6. Mai 2010
 

„Die Wünsche Sterbender ernst nehmen“
Auch am Ende des Lebens in der Mitte der Gesellschaft bleiben

   

„Das ist ein schwieriges Thema, aber es geht jeden von uns an“, sagte Hans Peter Schneider, Geschäftsführer der Messe Bremen über die neue Veranstaltung „Leben und Tod“, die erstmals in der Halle 4 der Messe von Donnerstag, 6. Mai bis Freitag, 7. Mai Informationen zu Vorsorge, Pflege, Begleitung, dem Abschiednehmen, der Trauer sowie dem Sterben in Würde gibt. „Das Thema aus dem Privaten ins Öffentliche holen, Miteinander über Unausweichliches sprechen, Kommunikation schaffen, in aller Ruhe Zeit und Raum für Gespräche bieten“ – all dies sei im Vorfeld immer wieder als Grund für das vielfältige Engagement der verschiedensten Einrichtungen, die sich hier präsentieren, genannt worden, so erklärt Schneider die erstaunliche Zahl von 62 Ausstellern bei dieser ungewöhnlichen Erstveranstaltung.

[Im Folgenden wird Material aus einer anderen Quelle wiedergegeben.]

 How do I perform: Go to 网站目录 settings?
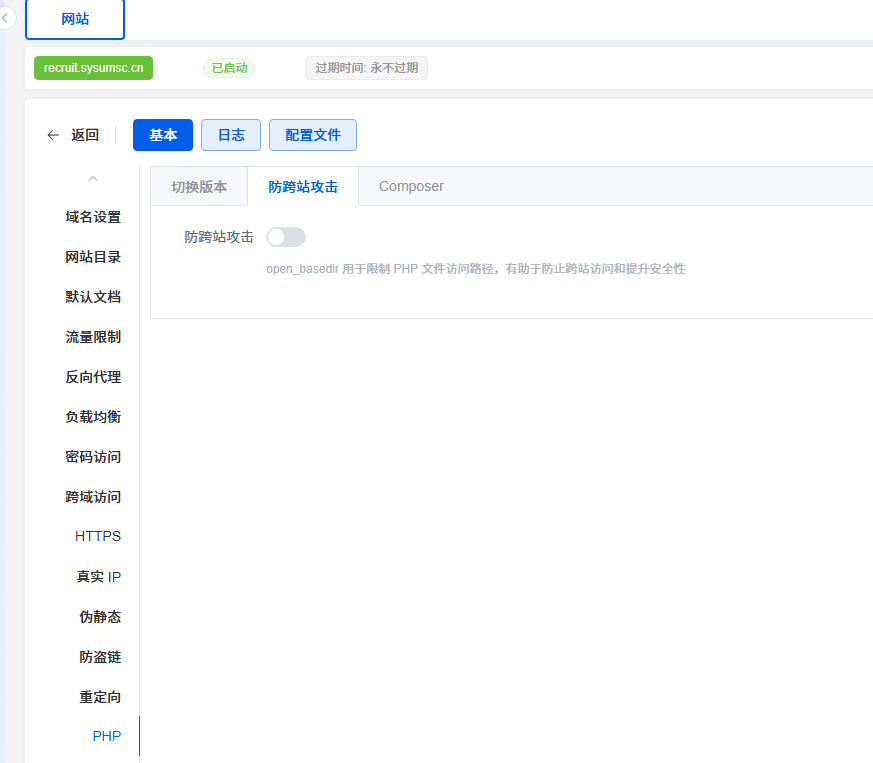pos(93,257)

Dieser Ansicht ist auch Dr. Birgit Weihrauch, Staatsrätin a.D. und Vorsitzende des Deutschen Hospiz- und PalliativVerbandes e.V. „Die Hospizbewegung leistet einen wesentlichen Beitrag dazu, dass Sterben, Tod und Trauer in unserer Gesellschaft aus der Tabuisierung herausgeholt und wieder thematisiert werden“, so Weihrauch. „Getragen wird die Hospizbewegung wesentlich von engagierten Bürgerinnen und Bürgern, die die Bedürfnisse und Wünsche schwerstkranker und sterbender Menschen ernst nehmen und die diese wieder in die gesellschaftliche Mitte holen wollen“.

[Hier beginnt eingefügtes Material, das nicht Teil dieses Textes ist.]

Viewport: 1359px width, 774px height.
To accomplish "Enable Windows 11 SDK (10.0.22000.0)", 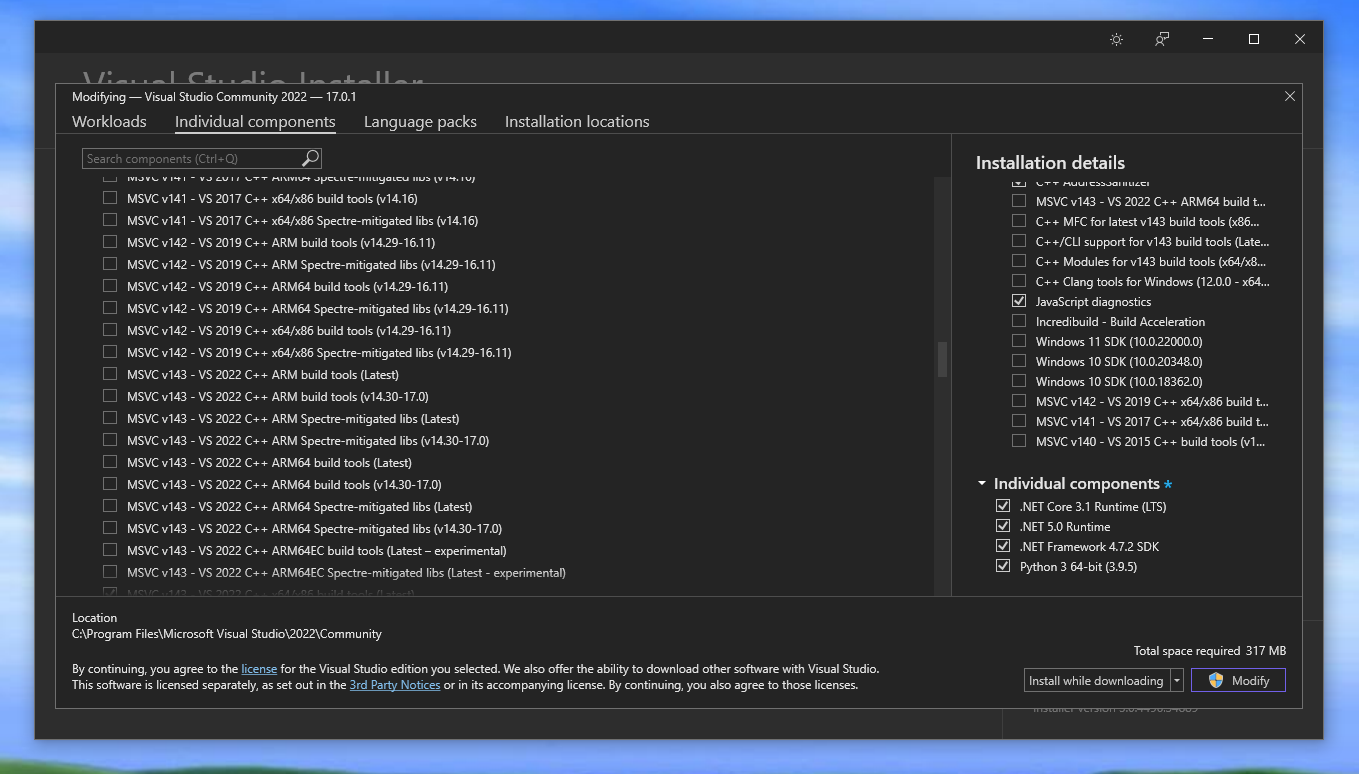I will point(1019,341).
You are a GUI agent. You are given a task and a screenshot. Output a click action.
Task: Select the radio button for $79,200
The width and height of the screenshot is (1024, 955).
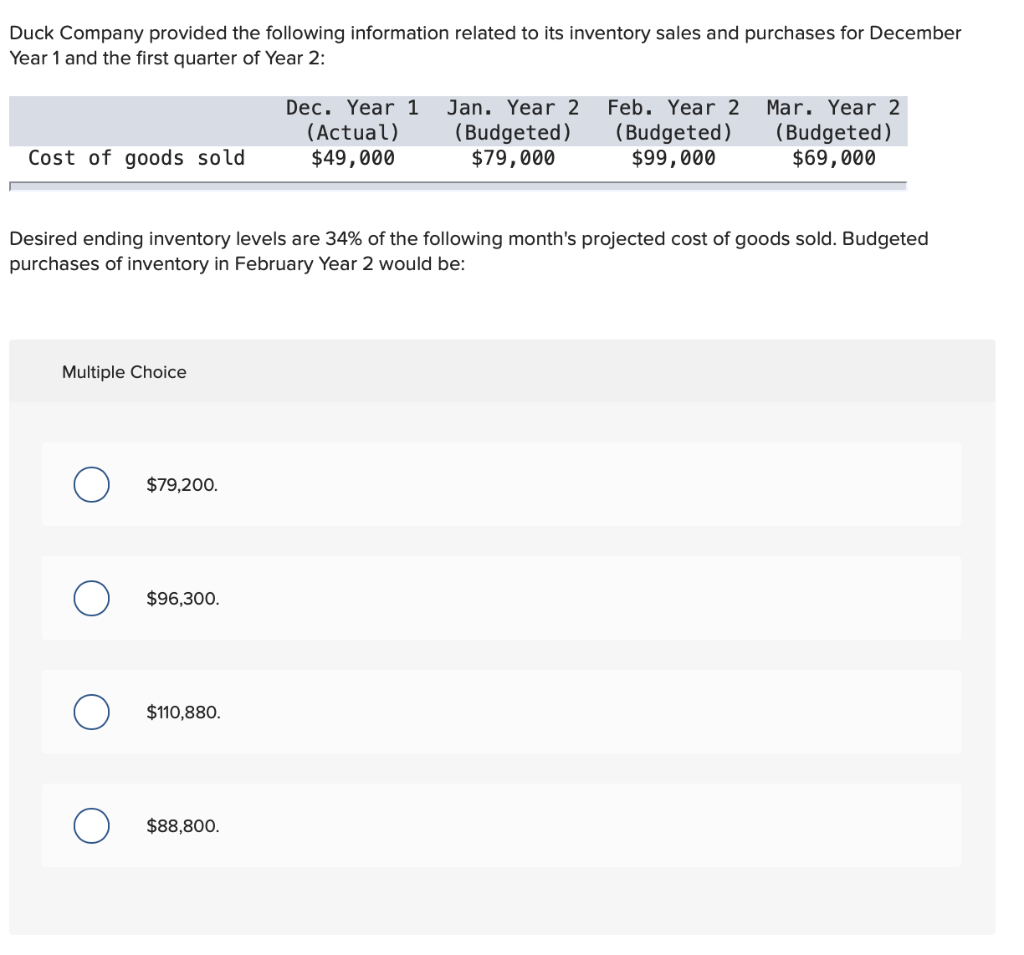pyautogui.click(x=91, y=485)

Unterstützt wird die „Leben und Tod“ durch die Hospiz-Landesverbände Bremens und Niedersachsens sowie den Hospiz-Bundesverband, die Evangelischen und Katholischen Kirchen, den Bestatterverband Bremen und die Landesarbeitsgemeinschaft der Freien Wohlfahrtspflege. Für Öffentlichkeit sorgt aber auch beispielsweise Fernsehkommissar Oliver Mommsen, der sich für das Kinderhospiz Jona stark macht und deren Stand besucht. Ex-Fußballer Marco Bode wird während der „Leben und Tod“ gemeinsam mit Kindern Bücher zum Thema lesen. Neben der Ausstellung, in der die Kirchen und Verbände über Unterstützungsmöglichkeiten informieren und Bestatter, Steinmetze, Hospize, Seelsorger, Friedhofsgärtner einen Überblick über ihre Dienstleitungen anbieten, wird es auch 41 Vorträge zum Thema geben. Darin geht es unter anderem um den Umgang mit Sterbenden, um die Frage „Wie möchten Sie beerdigt werden“, um Patientenverfügung, um „Trauer als einen Weg der Heilung“ und vieles mehr. Es gibt offene Vorträge für jedermann und Vorträge für haupt- und ehrenamtliche Fachkräfte. Der Hospiz- und PalliativVerband Bremen e.V. bietet ein kostenloses Betreuungsprogramm für Pflegebedürftige an. Das bedeutet, dass auch pflegende Angehörige sich die Zeit nehmen können, die Vorträge auf der „Leben und Tod“ zu hören.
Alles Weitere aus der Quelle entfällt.